WHAT IS EXPECTED
Reproduce the lines of the data below verbatim, beginning with the line containing "The image size is (1662, 935)." and continuing through the end of the data. Omit the pictures from your reply.

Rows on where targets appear
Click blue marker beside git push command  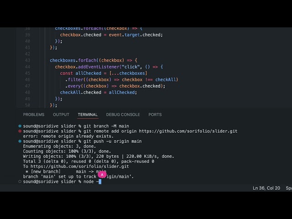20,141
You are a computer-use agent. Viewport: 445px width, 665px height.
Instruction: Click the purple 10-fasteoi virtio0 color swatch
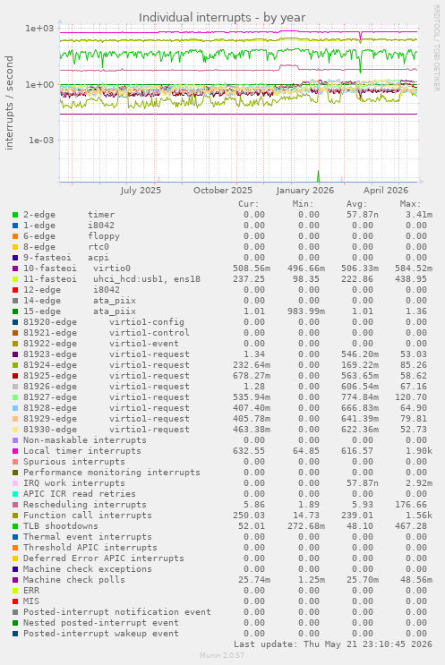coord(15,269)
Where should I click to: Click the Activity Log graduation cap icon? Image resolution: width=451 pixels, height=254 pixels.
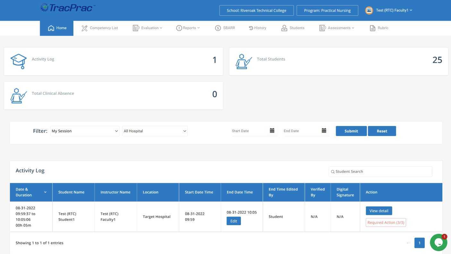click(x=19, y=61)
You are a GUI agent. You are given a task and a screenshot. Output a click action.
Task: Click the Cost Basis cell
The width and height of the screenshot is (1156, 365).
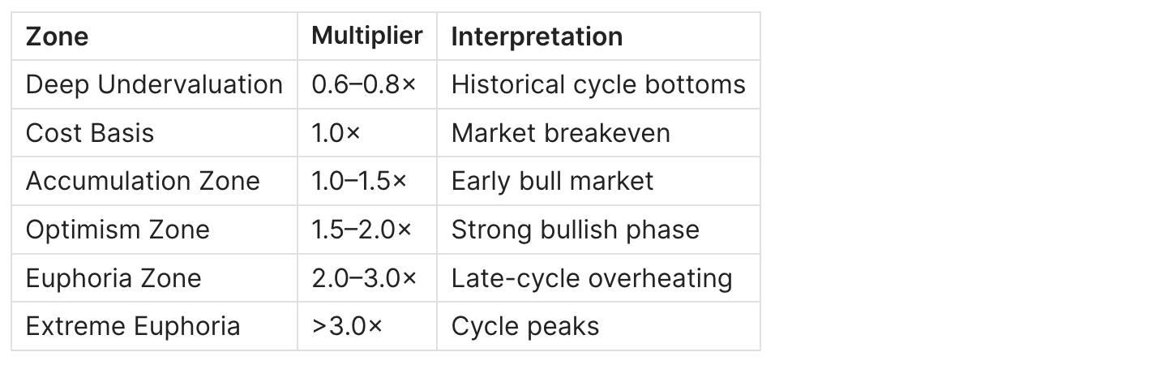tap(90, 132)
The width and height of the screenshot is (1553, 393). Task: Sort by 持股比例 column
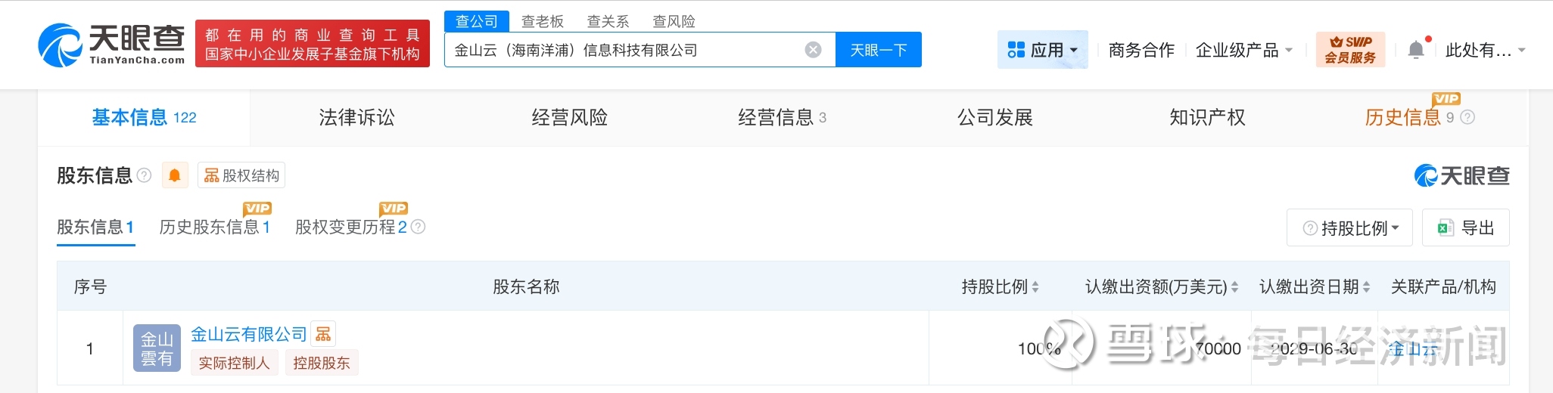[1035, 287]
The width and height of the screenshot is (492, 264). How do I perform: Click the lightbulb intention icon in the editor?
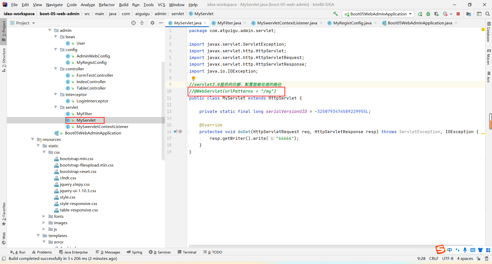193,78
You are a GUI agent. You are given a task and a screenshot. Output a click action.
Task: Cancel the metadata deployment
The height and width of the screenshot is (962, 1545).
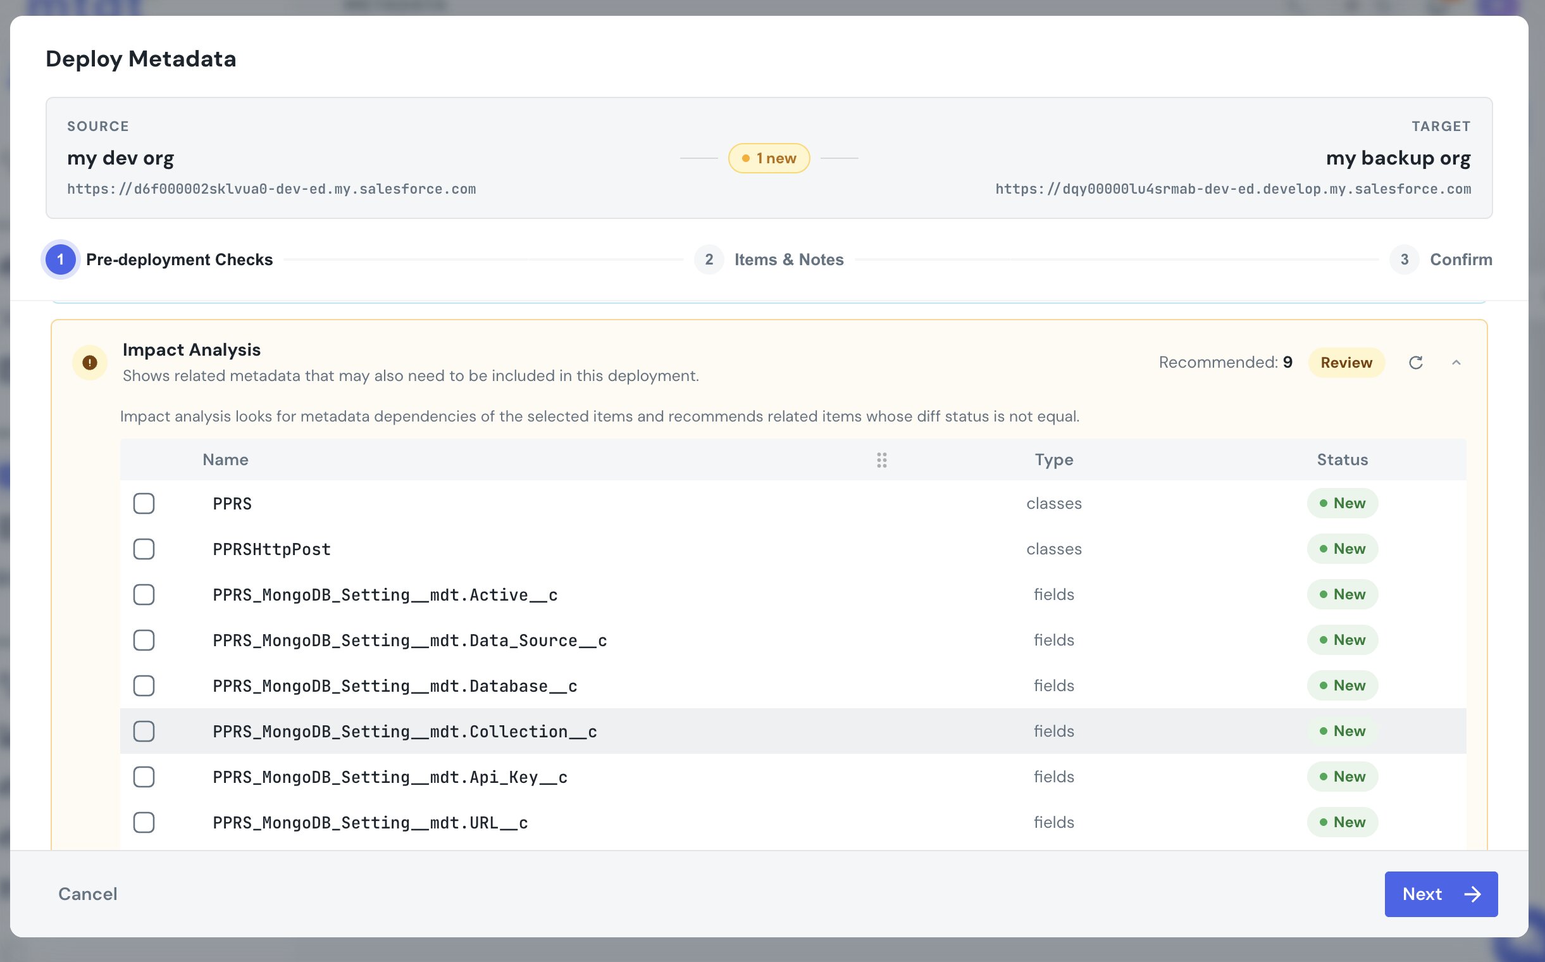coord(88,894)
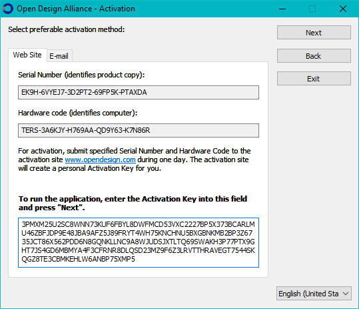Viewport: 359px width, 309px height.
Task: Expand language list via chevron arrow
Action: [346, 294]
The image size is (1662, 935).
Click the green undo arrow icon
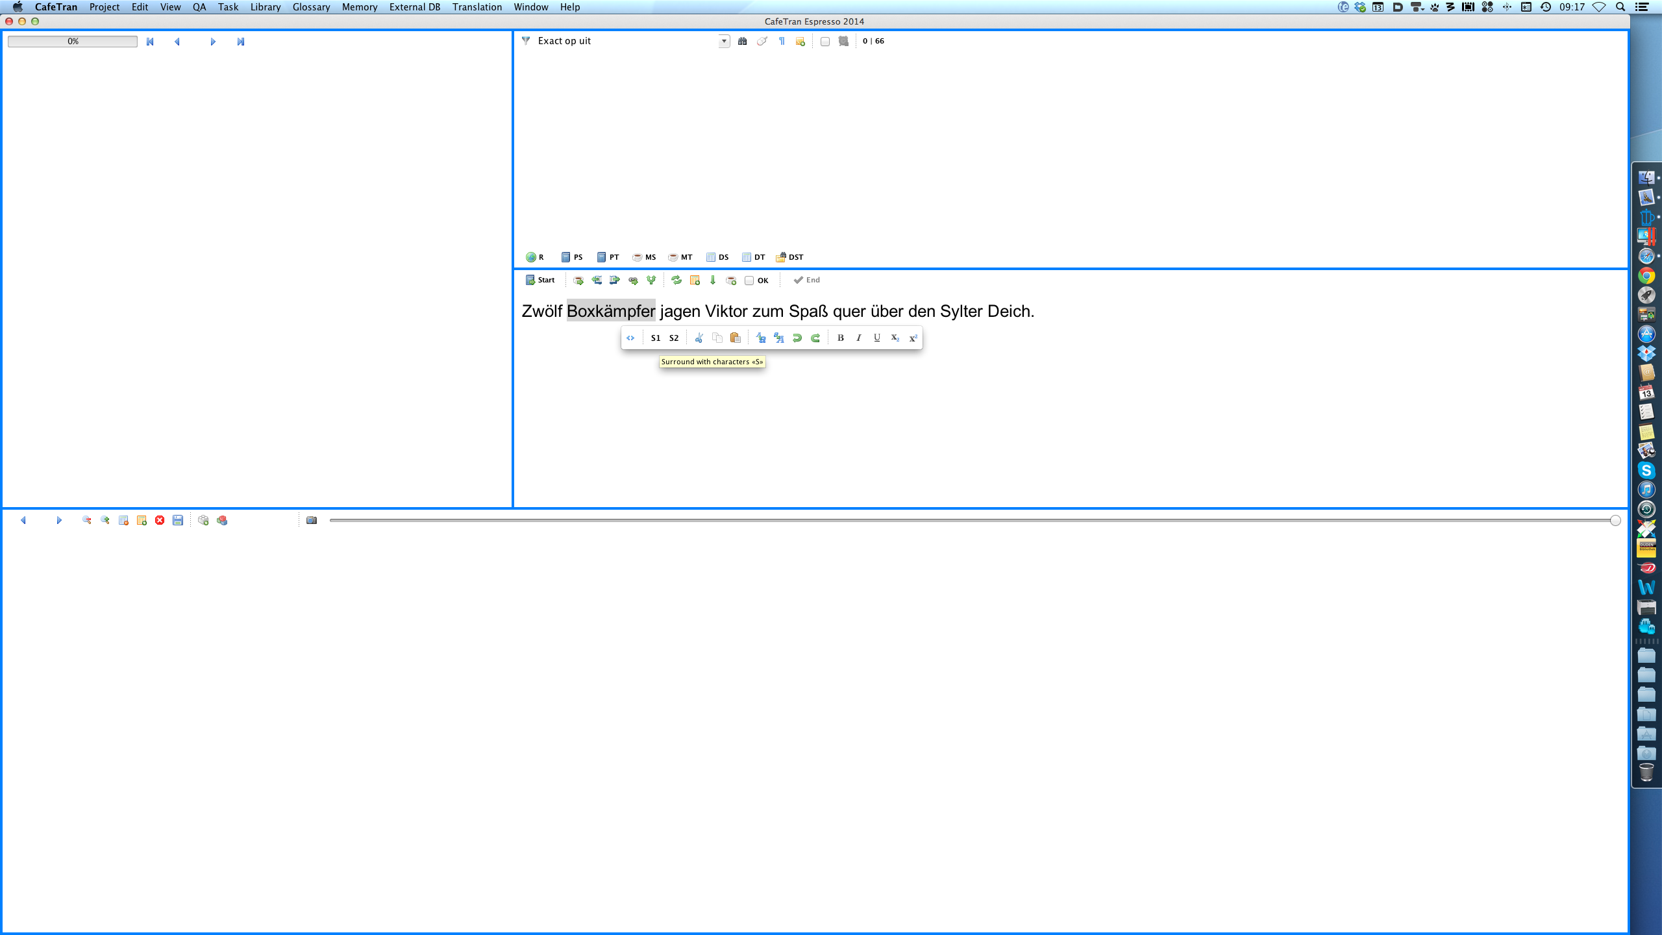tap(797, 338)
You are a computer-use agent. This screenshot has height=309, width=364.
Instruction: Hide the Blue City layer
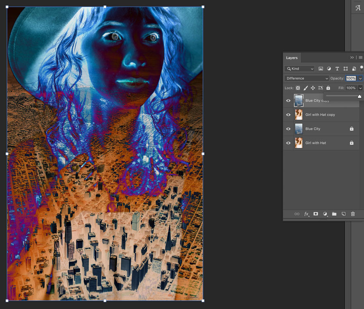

CORRECT RESPONSE
The image size is (1662, 935).
Click the green undo arrow icon
tap(797, 338)
You are a computer-use agent. This screenshot has height=309, width=364.
Instruction: Hide the Blue City layer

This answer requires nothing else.